GIVEN PROBLEM: Reproduce verbatim the entries from the line containing "How do I perform: Click the External" through the line containing "I will point(67,23).", inclusive of both ends.

* Begin PROVIDED DATA *

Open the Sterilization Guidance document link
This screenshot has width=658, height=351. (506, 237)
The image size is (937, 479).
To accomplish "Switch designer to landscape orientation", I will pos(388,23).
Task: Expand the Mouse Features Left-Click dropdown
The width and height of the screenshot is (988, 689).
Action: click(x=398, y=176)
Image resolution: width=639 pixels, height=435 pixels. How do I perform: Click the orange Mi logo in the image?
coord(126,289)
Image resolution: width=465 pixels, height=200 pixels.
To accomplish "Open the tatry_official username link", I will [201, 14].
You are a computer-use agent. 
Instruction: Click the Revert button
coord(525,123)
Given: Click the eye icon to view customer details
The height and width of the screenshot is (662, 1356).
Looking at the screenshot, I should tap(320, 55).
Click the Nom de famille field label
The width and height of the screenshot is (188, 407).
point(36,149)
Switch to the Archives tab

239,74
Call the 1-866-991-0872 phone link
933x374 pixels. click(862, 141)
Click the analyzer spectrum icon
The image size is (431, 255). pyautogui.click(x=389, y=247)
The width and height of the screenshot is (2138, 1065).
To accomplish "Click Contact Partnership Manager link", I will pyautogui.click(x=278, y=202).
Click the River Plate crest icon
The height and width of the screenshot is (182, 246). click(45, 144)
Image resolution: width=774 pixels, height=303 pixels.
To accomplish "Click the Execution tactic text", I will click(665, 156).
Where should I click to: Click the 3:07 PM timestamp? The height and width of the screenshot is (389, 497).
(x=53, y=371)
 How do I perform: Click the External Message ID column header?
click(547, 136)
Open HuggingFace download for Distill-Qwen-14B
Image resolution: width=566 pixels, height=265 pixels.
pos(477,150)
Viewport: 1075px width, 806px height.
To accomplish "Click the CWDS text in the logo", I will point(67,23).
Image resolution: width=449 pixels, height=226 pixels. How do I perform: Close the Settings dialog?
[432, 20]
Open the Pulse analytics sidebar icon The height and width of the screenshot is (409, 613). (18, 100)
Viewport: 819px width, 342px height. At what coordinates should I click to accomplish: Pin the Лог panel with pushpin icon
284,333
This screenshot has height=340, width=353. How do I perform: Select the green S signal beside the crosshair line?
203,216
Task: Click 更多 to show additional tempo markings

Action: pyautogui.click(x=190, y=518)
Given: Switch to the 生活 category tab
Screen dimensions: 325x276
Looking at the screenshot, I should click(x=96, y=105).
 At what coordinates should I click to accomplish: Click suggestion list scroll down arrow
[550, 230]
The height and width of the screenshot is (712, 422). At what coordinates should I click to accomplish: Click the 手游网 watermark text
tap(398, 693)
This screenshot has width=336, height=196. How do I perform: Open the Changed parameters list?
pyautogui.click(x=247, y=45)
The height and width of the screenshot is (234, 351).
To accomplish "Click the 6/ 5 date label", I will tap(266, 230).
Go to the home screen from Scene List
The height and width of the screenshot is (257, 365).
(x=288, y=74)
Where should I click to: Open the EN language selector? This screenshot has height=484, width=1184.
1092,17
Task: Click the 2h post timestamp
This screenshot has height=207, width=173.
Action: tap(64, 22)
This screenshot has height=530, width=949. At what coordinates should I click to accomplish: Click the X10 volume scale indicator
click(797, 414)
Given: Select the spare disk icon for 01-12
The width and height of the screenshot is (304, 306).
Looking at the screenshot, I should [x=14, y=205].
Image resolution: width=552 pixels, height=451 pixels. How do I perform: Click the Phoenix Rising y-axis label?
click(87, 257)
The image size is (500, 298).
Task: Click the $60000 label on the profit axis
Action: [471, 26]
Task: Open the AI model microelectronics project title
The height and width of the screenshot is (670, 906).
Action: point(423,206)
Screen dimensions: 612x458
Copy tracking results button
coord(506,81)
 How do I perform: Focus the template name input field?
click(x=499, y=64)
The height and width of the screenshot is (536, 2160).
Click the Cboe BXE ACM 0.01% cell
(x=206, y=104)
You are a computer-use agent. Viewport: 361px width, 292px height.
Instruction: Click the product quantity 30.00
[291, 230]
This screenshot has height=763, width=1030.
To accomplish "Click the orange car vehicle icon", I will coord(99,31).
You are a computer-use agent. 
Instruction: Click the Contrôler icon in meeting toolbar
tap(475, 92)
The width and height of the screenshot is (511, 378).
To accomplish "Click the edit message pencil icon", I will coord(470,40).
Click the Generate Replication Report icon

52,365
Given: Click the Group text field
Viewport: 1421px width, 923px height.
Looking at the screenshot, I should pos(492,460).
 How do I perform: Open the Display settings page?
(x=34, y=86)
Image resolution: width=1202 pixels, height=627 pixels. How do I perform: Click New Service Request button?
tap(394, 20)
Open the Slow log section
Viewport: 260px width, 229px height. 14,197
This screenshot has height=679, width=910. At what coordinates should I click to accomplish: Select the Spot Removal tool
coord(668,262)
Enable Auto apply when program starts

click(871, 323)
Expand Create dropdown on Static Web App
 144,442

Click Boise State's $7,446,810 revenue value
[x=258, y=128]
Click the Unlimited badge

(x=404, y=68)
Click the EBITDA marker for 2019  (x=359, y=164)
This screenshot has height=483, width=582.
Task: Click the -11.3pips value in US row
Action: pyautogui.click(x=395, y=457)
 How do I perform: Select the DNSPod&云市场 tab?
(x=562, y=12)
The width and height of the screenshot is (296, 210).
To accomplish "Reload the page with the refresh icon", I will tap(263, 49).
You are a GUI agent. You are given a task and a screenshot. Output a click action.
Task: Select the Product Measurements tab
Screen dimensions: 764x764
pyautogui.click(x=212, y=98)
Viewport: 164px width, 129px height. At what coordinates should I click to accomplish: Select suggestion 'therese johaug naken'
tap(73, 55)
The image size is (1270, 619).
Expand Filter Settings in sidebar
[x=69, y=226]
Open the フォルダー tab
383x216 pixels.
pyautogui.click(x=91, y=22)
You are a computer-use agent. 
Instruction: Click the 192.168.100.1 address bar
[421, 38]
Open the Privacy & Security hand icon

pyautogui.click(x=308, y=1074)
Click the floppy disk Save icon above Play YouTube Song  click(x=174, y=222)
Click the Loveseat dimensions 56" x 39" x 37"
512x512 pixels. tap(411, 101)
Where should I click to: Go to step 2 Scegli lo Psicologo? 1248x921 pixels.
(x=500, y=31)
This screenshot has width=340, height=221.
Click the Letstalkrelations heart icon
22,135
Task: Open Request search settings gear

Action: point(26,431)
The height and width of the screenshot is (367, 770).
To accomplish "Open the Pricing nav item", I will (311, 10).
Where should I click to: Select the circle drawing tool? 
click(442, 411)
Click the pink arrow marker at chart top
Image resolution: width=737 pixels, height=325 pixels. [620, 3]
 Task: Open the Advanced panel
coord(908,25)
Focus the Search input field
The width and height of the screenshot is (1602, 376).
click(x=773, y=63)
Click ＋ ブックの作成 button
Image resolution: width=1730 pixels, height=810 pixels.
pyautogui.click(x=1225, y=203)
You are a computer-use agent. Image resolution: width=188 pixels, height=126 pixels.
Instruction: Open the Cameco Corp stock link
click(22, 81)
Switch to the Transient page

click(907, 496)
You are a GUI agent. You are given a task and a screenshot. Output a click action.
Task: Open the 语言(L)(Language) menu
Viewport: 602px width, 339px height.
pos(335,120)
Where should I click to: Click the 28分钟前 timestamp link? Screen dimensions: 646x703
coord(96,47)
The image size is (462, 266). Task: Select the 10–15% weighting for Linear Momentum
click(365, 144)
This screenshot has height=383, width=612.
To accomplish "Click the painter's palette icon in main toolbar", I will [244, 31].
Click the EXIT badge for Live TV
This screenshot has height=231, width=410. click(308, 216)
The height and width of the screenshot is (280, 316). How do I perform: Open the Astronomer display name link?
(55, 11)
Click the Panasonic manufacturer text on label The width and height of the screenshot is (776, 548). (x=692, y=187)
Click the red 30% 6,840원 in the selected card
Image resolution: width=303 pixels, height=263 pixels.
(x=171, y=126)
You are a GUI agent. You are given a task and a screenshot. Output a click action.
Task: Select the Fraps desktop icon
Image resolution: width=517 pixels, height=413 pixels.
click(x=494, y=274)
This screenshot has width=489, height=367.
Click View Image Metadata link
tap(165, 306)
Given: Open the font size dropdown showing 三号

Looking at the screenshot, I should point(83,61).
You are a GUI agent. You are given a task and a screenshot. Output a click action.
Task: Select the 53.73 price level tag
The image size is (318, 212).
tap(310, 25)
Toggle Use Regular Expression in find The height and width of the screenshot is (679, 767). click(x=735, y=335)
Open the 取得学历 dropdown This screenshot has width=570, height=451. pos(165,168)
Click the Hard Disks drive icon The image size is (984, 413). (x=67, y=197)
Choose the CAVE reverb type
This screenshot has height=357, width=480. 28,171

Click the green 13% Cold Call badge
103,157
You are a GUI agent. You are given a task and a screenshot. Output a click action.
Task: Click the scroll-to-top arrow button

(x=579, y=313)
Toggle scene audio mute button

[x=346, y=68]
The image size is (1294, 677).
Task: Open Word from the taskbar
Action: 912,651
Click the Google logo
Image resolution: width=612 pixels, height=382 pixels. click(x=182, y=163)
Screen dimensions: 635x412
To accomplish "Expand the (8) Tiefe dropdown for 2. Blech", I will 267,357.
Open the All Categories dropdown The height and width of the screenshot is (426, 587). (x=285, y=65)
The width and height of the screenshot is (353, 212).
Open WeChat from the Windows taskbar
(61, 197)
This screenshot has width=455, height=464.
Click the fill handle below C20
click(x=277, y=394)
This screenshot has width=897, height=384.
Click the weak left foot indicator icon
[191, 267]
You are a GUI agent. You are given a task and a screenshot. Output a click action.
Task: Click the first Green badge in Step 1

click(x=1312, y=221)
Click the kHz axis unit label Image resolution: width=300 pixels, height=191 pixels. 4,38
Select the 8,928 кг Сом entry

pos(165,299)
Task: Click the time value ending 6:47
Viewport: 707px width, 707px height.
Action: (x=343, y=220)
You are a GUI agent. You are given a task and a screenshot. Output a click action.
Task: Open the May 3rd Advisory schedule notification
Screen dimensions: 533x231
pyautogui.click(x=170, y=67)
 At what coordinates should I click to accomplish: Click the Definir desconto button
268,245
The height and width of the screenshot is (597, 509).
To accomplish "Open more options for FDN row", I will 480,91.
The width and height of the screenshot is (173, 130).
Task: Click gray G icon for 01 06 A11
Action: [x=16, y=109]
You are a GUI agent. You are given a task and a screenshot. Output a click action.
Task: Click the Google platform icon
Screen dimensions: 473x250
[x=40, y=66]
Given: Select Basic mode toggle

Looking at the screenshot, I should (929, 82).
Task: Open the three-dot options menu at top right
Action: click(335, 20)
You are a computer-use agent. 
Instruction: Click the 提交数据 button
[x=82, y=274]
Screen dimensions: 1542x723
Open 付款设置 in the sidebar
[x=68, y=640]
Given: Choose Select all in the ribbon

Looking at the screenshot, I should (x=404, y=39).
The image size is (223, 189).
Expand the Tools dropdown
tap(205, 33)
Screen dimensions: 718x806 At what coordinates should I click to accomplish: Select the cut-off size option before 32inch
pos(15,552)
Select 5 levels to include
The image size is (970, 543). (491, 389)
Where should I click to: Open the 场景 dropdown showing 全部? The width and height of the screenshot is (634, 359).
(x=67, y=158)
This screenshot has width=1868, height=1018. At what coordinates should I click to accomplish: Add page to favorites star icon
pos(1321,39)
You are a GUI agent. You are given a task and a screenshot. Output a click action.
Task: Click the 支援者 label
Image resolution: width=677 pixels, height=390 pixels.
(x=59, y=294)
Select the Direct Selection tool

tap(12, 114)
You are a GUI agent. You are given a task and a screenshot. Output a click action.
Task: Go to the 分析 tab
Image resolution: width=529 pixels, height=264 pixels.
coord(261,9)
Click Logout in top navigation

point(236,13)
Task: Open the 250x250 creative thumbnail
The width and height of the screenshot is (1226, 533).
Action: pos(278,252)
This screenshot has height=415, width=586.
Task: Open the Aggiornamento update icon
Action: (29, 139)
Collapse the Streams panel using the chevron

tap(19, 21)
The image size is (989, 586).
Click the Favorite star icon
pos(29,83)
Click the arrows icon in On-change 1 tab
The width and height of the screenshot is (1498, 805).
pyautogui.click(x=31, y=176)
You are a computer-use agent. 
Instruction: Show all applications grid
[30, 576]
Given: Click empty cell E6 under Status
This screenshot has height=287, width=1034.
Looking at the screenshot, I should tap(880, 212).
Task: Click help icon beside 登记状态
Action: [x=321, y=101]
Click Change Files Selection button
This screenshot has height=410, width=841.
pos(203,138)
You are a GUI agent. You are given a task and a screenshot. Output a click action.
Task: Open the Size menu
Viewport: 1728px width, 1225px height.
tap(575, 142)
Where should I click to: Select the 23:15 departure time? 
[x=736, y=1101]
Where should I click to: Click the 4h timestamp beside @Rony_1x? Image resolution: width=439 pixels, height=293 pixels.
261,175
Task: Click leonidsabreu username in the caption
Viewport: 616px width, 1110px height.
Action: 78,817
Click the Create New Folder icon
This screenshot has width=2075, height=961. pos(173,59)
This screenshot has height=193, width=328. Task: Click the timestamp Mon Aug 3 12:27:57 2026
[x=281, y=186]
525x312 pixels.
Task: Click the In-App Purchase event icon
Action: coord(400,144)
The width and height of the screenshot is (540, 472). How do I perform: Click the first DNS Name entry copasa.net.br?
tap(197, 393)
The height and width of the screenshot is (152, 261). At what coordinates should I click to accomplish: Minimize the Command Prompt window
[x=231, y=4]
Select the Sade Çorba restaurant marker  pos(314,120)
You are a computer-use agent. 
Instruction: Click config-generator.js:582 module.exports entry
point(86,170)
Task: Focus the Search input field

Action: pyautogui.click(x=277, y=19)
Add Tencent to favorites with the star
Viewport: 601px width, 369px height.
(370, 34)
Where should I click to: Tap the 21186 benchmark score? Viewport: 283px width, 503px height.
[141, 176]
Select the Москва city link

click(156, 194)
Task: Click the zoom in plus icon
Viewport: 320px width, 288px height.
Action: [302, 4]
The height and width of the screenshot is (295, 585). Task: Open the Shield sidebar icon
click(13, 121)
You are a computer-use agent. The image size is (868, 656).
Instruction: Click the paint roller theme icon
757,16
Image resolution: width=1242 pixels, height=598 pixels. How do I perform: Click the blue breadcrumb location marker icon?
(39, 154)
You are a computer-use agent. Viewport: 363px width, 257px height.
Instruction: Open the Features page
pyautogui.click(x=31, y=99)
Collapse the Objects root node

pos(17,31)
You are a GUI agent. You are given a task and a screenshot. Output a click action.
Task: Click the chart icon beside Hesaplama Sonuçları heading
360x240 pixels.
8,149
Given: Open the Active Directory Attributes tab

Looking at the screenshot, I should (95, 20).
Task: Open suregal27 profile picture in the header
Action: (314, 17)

* End PROVIDED DATA *

TASK RESPONSE:
 How do I perform: Click the External Message ID column header?
click(547, 136)
Open HuggingFace download for Distill-Qwen-14B
Image resolution: width=566 pixels, height=265 pixels.
pos(477,150)
Viewport: 1075px width, 806px height.
To accomplish "Click the CWDS text in the logo", I will point(67,23).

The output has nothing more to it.